Season Seven of The Walking Dead and what it has to do with my game

Hey, there's a bunch of plot spoilers to the episode of The Walking Dead from 10/23/16 here!  After the break, I mean.

Oh, and I do talk about a fictional character in an RPG who engages in abhorrent behavior most will find disturbing.  A gentle forewarning.

Okay, so the first episode of Season 7 of The Walking Dead was a solid hour of torture porn, minus a gazillion commercials.  They showed not just two characters from the show having their heads pulped by a baseball bat, but showed in Rick's imagination all the other ones getting it as well.  Just because.

And they teased out the possibility of cutting off a kid's hand, at which point I started retching into my mouth.  And I didn't feel bad about that, because it kind of affirmed the kind of human I like to think I might be sometimes.  Like the kind who doesn't enjoy watching that, even in the "it's not real" of television.

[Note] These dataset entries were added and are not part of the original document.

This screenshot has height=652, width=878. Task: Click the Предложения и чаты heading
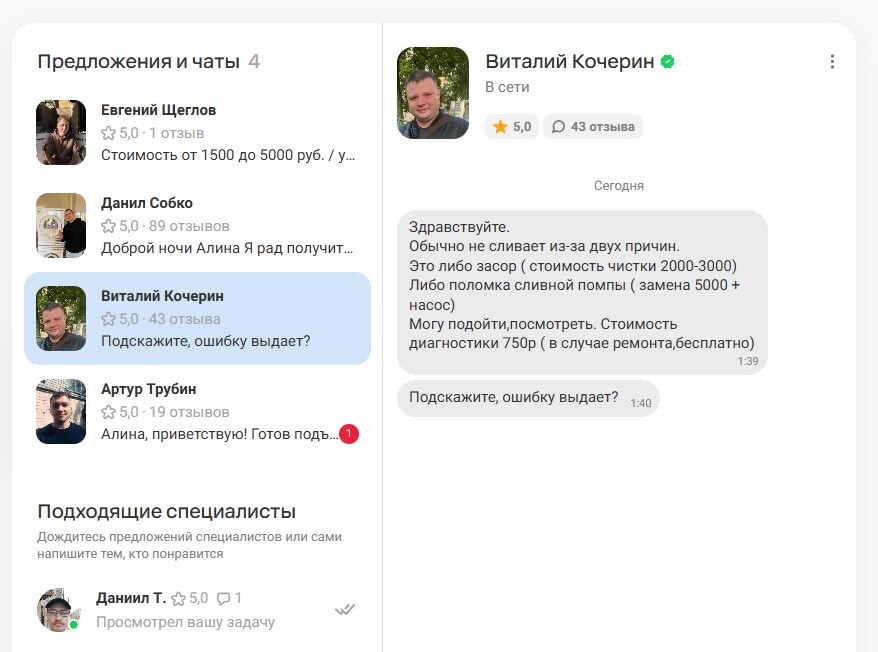click(138, 62)
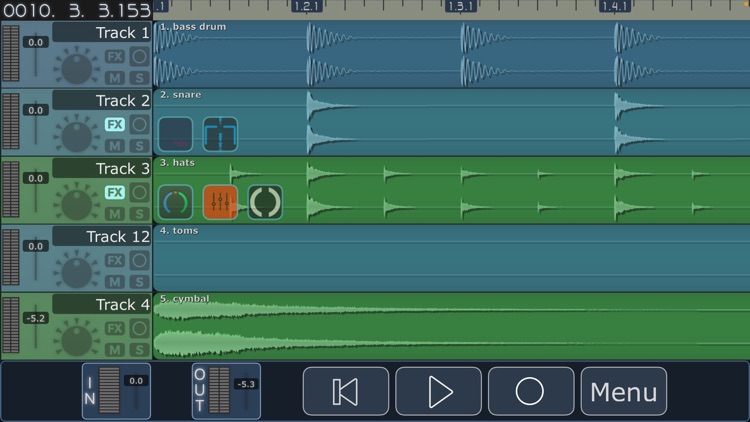Collapse the FX row of Track 2
The image size is (750, 422).
tap(115, 125)
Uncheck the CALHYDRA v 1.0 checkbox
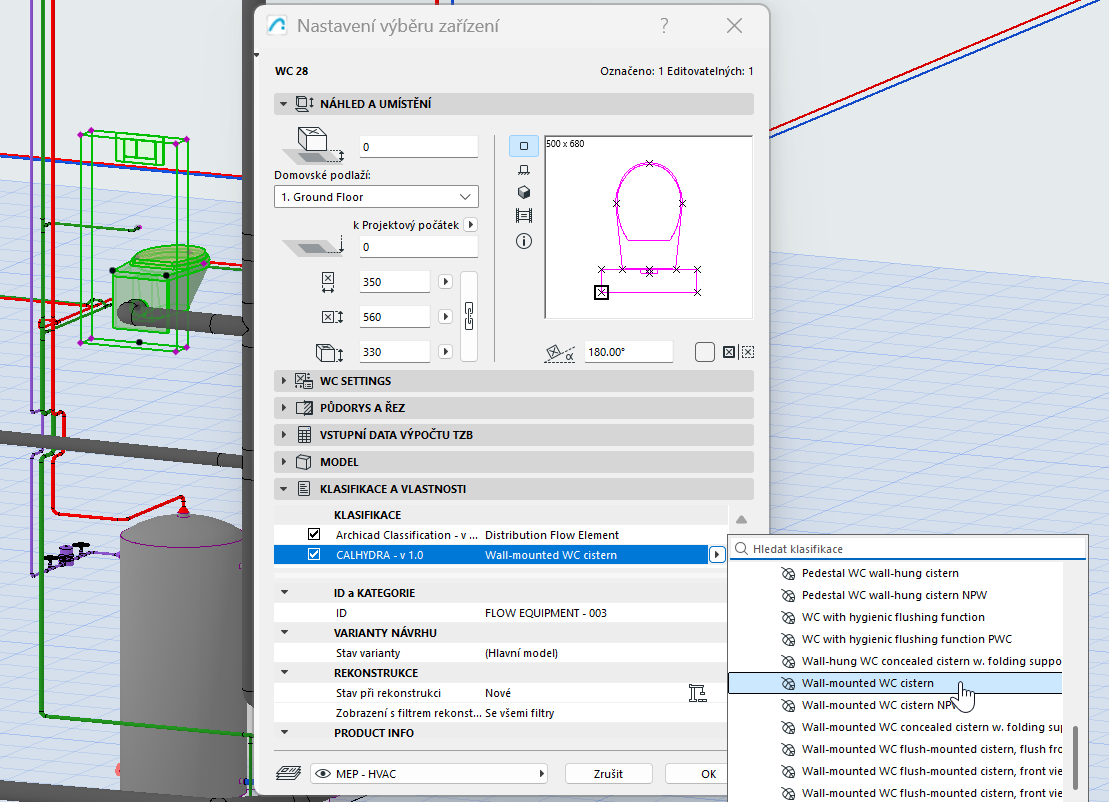Viewport: 1109px width, 802px height. (x=314, y=555)
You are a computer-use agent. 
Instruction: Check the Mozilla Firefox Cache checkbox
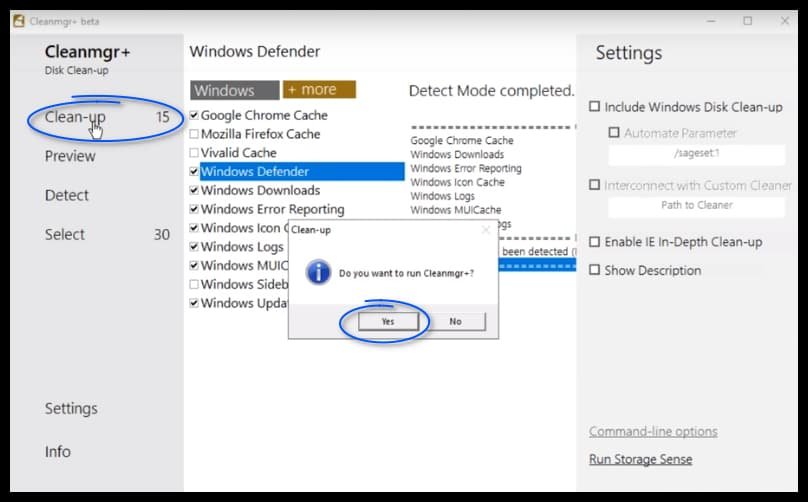tap(194, 134)
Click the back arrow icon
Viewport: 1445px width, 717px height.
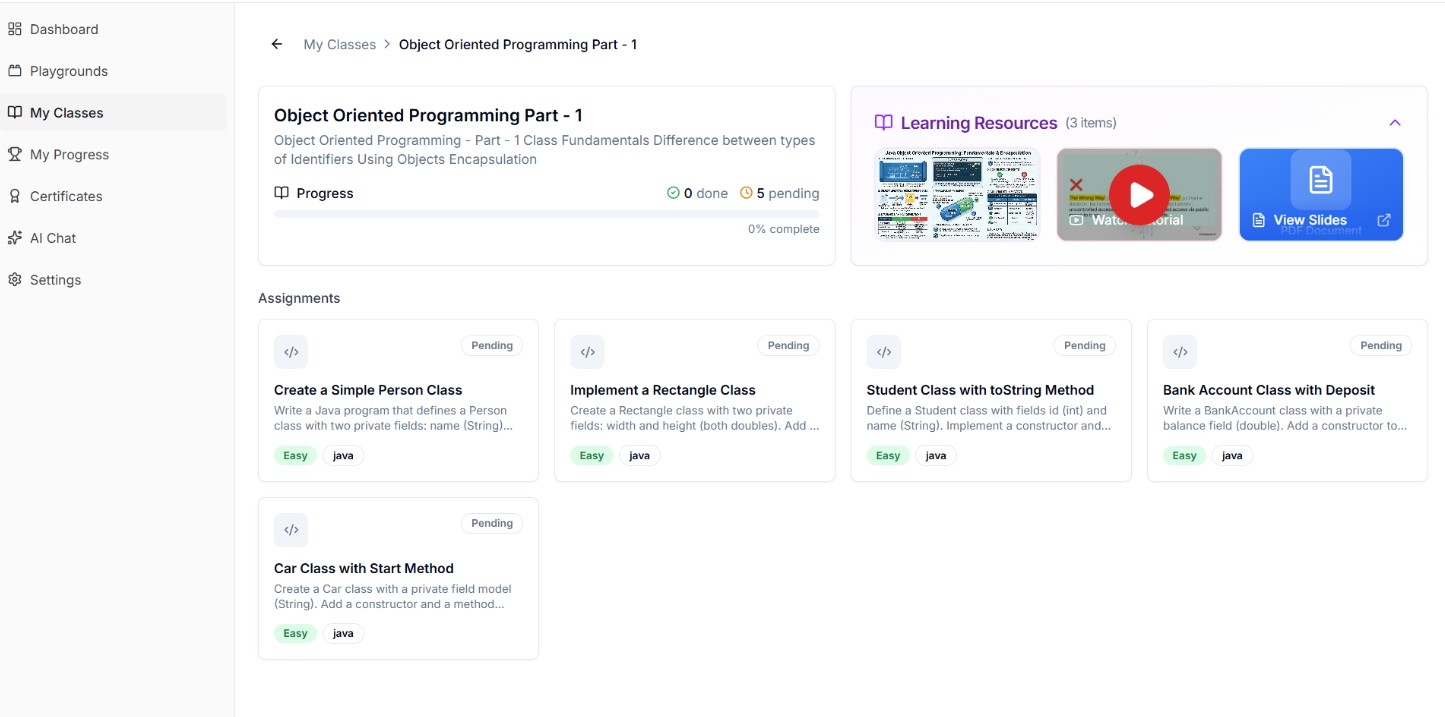point(277,44)
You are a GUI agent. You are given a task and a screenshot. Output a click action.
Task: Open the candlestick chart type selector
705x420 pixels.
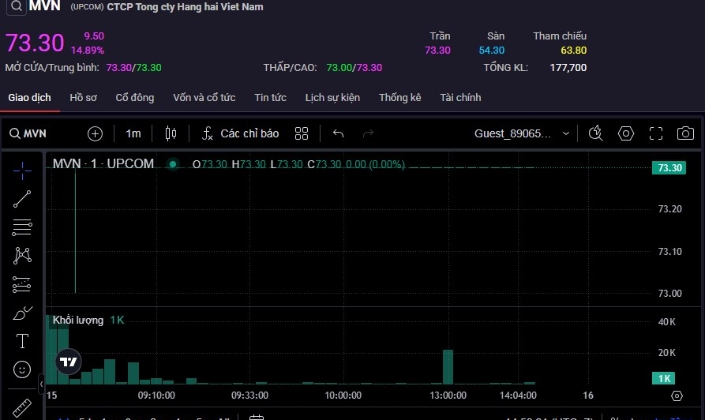(x=170, y=133)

Anyways, aside from swearing off the show, especially if this is the new bar for brutality that they have set, it really got me thinking for the upteenth time about violence and RPG's.  I've talked about it back in 2013 with the posts K is for Killing and in February of 2015 My Tri-ennial discourse on non-violence.  It has been banging around my head for a month or two now when I picked up Cold Steel Wardens, which offers this interesting take on superhero RPG's with its focus on gritty plotlines and character development.  It also has a somewhat realistic combat system where PC's can suffer long-term injuries very easily, and can die without too much trouble either.  Which isn't bad per se if you're trying to prevent players from getting too gung-ho with charging into combat but instead want them to be cautious and sneaky and "Predator" their opponents like in the Arkham City video game.

But then there's Mr. Kisses, a serial rapist/murderer of young girls who uses his superpower of elasticity in grotesque ways.  There's all kinds of verbage in Cold Steel Wardens about how this NPC might be unpalatable to some gaming groups.  I'm going to go with "most gaming groups," to the point where I kind of wonder why they included him in there anyways except for the same reason that they showed Negan clonking a guy's head in until his eye popped out.  Because for some, graphic brutality is a welcome form of entertainment.  But not me.

I've talked about this with my group, and pretty self-aware adult members have remarked on the weirdness of being totally fine hack-and-slashing away with swords against fantastic creatures but can't handle shooting guns at people. It's "Hollywood Violence" vs. "Graphic Violence" and that appears to be real line.  And for the upteenth time I'm reminded that, whatever I run starting in November, it needs to be more than just fighting as problem solving (or worse, graphic brutality as entertainment).


  1. You know, I had the same mixed feelings about Walking Dead as I was watching the premiere, Mainly "I used to like this show and now I'm not sure I care to watch the rest of this season." I have, and it's underwhelming so far. There's some hope with the king thing they've introduced but how likely is it that side will win out vs. another ten episodes of people being awful to people?

    1. So if you've read the comic books (and presume the showrunner sticks to the plot) you know the answer.
      In the comic book, Negan evolves into more of an anti-hero character, even killing off another major villain. He even tries to make amends with Rick (who isn't having it). I wonder if, with all the hype, the long-game plan for the TV series is to do the same thing.

  2. I don't follow the comics but considering how much they've deviated from those over the years I'm not sure how much they matter for the show. I'd say "signature character moments" seem to be the main thing that comes up from those.

    Aside from the partial roadmap we have from those my question is more "do I want to spend an hour a week watching this stuff". There are a lot of other good shows on TV that are not as relentlessly negative.

    1. It's enough for my family to keep up with Flash, Supergirl, Arrow, and Legends of Tomorrow.